For example: Alice has a database of around N = 1000 sensitive documents on a secured computer that is normally turned off. Alice is willing to have a false positive error rate of e = 1/100. Before that computer is turned off, Alice uses that computer with any cryptographically secure hash function (SHA-3, BLAKE, Argon2, etc.) to hash each document (perhaps using the same publicly-published salt value for all 1000), then truncate the hash to log2( N/e ) = log2( 1000 * 100 ) = around 17 bits, then copy those 17-bit truncated hashes to a USB stick and then puts that USB stick in a separate server that Alice keeps turned on and allows the public to access.

Later, Bob has some allegedly sensitive document in hand and wonders if it is the same as one of those previous documents. So Bob hashes the document in hand, and compare its 17-bit truncated hash to each of the roughly 1000 hash values on the server (possibly using a relatively quick binary search). The result will always be one of:

  • No match: No, that document is definitely not on the secured computer
  • Match: That document might be on the secured computer.
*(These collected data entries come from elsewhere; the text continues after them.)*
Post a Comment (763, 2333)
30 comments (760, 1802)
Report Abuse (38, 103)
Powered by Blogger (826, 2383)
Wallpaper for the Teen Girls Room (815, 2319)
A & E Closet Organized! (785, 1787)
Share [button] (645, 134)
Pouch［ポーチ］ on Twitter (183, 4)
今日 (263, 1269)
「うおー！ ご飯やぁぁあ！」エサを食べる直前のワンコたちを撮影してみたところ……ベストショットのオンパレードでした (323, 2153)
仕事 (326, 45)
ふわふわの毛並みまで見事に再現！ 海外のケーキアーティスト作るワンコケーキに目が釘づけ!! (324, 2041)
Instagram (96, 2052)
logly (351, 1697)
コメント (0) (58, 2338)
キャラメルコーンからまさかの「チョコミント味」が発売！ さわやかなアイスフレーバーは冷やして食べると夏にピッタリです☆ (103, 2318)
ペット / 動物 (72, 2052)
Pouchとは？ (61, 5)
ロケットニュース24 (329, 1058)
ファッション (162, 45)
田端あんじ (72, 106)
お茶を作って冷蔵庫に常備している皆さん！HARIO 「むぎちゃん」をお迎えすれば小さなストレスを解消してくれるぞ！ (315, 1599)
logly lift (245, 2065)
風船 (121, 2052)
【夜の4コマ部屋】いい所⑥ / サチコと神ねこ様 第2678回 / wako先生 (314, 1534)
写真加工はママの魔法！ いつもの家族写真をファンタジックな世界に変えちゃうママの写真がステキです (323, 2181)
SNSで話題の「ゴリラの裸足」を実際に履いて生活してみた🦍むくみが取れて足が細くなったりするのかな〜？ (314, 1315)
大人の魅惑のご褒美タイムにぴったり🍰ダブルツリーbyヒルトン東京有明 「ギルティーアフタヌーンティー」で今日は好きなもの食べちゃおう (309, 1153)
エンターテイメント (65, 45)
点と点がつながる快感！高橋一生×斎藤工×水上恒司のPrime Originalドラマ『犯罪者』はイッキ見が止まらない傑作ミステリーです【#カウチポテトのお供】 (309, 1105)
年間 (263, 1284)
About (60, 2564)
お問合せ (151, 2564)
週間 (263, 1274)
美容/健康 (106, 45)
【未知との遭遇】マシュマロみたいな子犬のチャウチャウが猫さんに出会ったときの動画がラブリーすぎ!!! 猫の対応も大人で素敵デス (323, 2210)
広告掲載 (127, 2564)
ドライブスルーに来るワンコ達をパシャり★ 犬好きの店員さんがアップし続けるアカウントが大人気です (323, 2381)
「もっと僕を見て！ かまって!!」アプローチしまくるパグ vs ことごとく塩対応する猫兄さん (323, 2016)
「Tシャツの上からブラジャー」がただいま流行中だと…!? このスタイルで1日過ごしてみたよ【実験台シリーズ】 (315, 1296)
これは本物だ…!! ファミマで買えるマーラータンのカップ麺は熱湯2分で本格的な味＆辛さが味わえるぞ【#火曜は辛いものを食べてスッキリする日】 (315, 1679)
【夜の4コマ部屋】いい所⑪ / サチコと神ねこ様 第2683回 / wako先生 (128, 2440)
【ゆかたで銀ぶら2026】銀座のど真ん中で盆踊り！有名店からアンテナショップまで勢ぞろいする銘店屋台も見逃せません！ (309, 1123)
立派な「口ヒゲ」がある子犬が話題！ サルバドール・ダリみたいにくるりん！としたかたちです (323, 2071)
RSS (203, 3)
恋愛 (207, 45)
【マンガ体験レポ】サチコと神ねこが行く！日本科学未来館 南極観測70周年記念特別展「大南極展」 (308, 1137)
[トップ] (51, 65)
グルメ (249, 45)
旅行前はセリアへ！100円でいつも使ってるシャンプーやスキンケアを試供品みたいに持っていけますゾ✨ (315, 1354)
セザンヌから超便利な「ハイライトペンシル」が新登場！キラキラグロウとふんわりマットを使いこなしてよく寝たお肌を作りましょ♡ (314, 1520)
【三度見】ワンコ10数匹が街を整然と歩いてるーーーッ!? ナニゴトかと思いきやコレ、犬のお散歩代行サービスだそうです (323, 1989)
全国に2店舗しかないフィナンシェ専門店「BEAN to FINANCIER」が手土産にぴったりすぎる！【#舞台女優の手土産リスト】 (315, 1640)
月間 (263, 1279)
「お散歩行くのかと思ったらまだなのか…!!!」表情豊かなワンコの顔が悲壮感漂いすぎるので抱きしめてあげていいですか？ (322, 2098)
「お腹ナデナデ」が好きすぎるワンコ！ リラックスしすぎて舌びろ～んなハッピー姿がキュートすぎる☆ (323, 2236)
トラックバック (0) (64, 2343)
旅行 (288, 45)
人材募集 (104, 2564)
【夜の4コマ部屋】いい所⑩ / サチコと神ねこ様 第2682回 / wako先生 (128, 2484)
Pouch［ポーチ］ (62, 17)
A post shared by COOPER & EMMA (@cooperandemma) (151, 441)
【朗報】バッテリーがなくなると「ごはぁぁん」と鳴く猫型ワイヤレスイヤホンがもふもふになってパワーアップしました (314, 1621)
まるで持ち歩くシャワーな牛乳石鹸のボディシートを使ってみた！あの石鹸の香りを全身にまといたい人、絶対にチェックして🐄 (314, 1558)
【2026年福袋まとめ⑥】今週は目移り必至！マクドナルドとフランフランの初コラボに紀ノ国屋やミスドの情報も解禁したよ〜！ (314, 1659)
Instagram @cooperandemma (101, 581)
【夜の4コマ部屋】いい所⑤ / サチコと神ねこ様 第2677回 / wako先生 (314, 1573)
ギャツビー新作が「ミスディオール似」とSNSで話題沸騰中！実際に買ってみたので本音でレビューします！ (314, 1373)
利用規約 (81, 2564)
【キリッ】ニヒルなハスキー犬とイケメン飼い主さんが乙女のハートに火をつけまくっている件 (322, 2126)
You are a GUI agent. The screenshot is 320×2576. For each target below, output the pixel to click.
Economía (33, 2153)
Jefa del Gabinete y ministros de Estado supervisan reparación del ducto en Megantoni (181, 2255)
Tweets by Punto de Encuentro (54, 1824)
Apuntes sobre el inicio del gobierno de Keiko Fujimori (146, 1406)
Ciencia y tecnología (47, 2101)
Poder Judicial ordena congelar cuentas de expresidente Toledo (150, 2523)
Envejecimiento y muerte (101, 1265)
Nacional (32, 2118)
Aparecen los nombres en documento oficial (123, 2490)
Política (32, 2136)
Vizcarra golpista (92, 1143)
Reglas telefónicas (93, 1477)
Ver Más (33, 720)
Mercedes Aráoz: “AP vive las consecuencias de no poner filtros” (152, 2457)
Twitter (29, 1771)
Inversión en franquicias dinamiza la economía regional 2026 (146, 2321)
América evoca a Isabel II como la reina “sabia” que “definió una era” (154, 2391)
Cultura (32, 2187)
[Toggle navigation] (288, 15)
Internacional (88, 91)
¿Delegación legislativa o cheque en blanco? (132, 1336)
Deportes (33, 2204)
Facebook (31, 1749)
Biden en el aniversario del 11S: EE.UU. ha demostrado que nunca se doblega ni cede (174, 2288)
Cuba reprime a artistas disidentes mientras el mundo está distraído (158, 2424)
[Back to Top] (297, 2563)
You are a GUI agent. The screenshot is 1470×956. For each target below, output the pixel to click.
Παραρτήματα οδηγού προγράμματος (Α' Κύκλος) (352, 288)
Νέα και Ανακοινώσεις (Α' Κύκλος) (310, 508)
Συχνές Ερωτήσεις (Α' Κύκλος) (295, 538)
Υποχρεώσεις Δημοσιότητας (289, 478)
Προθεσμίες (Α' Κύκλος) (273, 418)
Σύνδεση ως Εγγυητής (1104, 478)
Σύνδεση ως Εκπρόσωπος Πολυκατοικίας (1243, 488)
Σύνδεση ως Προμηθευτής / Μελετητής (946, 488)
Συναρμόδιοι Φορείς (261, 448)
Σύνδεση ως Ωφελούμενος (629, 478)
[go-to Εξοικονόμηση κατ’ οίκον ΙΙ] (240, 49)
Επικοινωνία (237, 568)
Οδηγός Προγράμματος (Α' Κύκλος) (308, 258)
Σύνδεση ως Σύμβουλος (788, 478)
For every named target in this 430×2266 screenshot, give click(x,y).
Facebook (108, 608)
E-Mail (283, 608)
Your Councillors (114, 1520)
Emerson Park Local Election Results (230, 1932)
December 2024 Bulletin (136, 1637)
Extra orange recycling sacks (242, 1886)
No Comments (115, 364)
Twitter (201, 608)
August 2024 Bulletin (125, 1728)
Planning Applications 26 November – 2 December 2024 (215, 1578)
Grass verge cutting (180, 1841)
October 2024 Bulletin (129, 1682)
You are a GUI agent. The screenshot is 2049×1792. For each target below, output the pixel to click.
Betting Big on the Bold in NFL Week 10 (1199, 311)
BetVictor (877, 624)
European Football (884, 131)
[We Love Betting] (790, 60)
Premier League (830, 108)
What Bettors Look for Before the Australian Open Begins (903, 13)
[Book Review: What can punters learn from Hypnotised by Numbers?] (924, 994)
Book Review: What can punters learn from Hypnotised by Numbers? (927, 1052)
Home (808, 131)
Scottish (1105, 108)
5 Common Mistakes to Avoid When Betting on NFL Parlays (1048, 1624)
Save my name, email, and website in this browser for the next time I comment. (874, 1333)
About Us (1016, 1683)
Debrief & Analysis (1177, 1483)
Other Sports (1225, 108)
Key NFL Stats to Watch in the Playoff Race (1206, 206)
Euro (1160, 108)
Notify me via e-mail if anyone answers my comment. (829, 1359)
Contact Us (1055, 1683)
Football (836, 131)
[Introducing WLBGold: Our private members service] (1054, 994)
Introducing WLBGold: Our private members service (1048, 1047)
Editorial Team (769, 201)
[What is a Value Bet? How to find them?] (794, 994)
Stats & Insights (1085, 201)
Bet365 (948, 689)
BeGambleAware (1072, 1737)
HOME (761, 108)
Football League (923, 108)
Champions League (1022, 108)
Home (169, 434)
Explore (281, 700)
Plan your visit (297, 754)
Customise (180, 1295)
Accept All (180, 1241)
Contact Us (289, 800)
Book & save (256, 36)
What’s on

This algorithm is fairly resistant to the "learn the remaining information attack", because there are so many false positives it's difficult for an attacker to figure out which one is the actual remaining information.

If someone randomly generates a bunch of documents (none of which exactly match any of the sensitive documents), I expect about 1% of those documents to have a coincidentally-matching hash value, giving the "false positive" of "That document might be on the secured computer". The remaining 99% of those documents give the correct "No, that document is definitely not on the secured computer".